**TASK SET**
- a) In the Florence Holbrook text, rewrite the paragraph beginning "Florence Holbrook (May 30, 1860" as a short bulleted list that keeps its main facts.
- b) Check each statement against the Florence Holbrook text. Answer yes or no for each, and quote the exact words that decide it: (i) Holbrook taught in the Chicago schools for more than fifty years. (ii) Holbrook grew up in Peru, Illinois. (iii) Holbrook received her master's degree in 1879.
- c) Write the next part of the Florence Holbrook text, picking up right after its final sentence.

Start of TEXT EXCERPT

Florence Holbrook (May 30, 1860 – September 28, 1932) was an American writer, educator, suffragist, and peace activist. She taught in the Chicago schools for over fifty years, and was an American delegate to the International Congress of Women in 1915, at the Hague, and in 1919, in Zürich. She was also aboard the Peace Ship with Rosika Schwimmer, and part of John Dewey's commission to study Soviet education in 1929.

== Early life and education ==
Holbrook was born in Peru, Illinois and raised in Joliet, the daughter of Edmund S. Holbrook and Anne Case Holbrook. Her father was a judge and an abolitionist. She earned a bachelor's degree in 1879 and a master's degree in 1885, from the University of Chicago (then known as Chicago University).

End of TEXT EXCERPT
Start of DATA FOR ANALYSIS

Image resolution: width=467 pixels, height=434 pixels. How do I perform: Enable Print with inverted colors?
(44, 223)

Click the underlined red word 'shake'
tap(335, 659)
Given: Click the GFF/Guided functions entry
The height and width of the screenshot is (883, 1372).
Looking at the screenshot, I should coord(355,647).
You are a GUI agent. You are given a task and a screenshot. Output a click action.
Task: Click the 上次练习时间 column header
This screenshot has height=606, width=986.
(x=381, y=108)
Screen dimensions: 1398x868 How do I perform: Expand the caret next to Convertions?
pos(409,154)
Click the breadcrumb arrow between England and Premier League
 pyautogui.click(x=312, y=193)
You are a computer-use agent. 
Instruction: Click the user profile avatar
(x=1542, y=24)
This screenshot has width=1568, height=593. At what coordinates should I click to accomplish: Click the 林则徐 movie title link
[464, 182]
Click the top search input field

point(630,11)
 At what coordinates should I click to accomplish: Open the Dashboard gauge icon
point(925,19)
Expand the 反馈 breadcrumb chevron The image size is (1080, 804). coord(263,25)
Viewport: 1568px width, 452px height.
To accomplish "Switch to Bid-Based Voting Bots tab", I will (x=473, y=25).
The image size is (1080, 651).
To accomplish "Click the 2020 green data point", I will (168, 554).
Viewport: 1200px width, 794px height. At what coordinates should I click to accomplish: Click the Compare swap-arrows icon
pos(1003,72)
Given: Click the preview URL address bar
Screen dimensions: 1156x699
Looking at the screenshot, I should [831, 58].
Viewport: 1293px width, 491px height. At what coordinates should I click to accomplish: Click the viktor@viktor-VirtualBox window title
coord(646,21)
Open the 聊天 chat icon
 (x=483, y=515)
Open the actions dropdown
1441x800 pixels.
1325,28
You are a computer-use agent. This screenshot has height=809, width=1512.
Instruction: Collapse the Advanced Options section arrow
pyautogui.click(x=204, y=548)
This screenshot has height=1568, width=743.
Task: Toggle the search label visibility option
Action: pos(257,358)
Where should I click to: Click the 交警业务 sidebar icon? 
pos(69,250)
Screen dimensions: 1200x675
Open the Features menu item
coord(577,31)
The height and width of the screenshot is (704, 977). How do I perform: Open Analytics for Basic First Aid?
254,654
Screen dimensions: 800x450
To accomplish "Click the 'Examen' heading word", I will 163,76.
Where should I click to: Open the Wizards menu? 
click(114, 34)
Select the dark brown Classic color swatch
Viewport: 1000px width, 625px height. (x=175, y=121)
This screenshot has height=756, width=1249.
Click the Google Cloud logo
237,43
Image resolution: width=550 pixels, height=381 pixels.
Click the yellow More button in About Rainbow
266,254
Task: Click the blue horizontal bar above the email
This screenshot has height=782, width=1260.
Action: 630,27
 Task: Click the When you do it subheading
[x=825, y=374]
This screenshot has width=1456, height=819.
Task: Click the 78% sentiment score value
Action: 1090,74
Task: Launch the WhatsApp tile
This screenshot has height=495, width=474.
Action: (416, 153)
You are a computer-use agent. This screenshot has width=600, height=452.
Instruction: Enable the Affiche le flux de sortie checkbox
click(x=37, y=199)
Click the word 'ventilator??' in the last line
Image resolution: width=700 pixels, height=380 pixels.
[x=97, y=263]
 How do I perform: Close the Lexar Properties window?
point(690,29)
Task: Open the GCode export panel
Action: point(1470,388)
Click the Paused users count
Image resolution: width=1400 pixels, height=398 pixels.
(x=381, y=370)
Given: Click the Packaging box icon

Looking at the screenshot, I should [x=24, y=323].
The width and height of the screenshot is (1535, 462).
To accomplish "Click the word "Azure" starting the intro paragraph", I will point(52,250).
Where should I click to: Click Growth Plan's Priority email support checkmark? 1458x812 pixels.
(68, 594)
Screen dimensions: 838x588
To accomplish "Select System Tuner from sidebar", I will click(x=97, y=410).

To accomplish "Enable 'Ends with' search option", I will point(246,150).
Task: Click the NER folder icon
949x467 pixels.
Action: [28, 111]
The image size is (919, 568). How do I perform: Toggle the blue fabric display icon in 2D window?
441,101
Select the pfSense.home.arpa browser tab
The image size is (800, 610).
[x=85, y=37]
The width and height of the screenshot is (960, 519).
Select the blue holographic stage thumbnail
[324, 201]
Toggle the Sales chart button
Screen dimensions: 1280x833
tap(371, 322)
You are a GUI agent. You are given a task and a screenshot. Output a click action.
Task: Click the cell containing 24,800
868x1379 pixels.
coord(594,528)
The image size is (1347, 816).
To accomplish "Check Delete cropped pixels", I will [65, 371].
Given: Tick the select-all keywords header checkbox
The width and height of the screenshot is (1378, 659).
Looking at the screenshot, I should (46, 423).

End of DATA FOR ANALYSIS

**EXERCISE RESULTS**
- a)
- Florence Holbrook (May 30, 1860 – September 28, 1932) was an American writer, educator, suffragist, and peace activist.
- She taught in the Chicago schools for over fifty years.
- She was an American delegate to the International Congress of Women at the Hague in 1915 and in Zürich in 1919.
- She sailed on the Peace Ship with Rosika Schwimmer.
- In 1929 she served on John Dewey's commission to study Soviet education.

- b)
(i) Yes: "She taught in the Chicago schools for over fifty years"
(ii) No: "born in Peru, Illinois and raised in Joliet"
(iii) No: "a master's degree in 1885"

- c)
== Career ==

=== Education ===
Holbrook worked in the Chicago public schools for over fifty years, as a high school teacher of Greek and Latin, and later as a school principal. She was known for promoting arts in the schools, and leading student trips to the Art Institute of Chicago. She was president of the Chicago chapter of the Illinois State Teachers' Association. In 1908 she traveled in Europe and Great Britain studying schools, especially student-produced music and crafts. Her work gained particular national attention when her elementary-age students performed in a production of John Milton's masque Comus, an unusual and challenging text for schoolchildren. In 1929, she accompanied John Dewey to study education in the Soviet Union. She retired from teaching in 1929.

=== Peace ===
"Florence Holbrook is a woman who is not interested in educational work alone," commented a 1895 newspaper article; "she is strong enough to be interested in all that affects humanity." She was a member of the Chicago Peace Society, Chicago Political Equity League. She was a member of the American delegation to the International Congress of Women at The Hague in 1915, and in 1916 she joined the Peace Ship Expedition led by Rosika Schwimmer, and she managed Schwimmer's American lecture tour. In 1919, she was again a delegate to the International Congress of Women, when it met in Zürich.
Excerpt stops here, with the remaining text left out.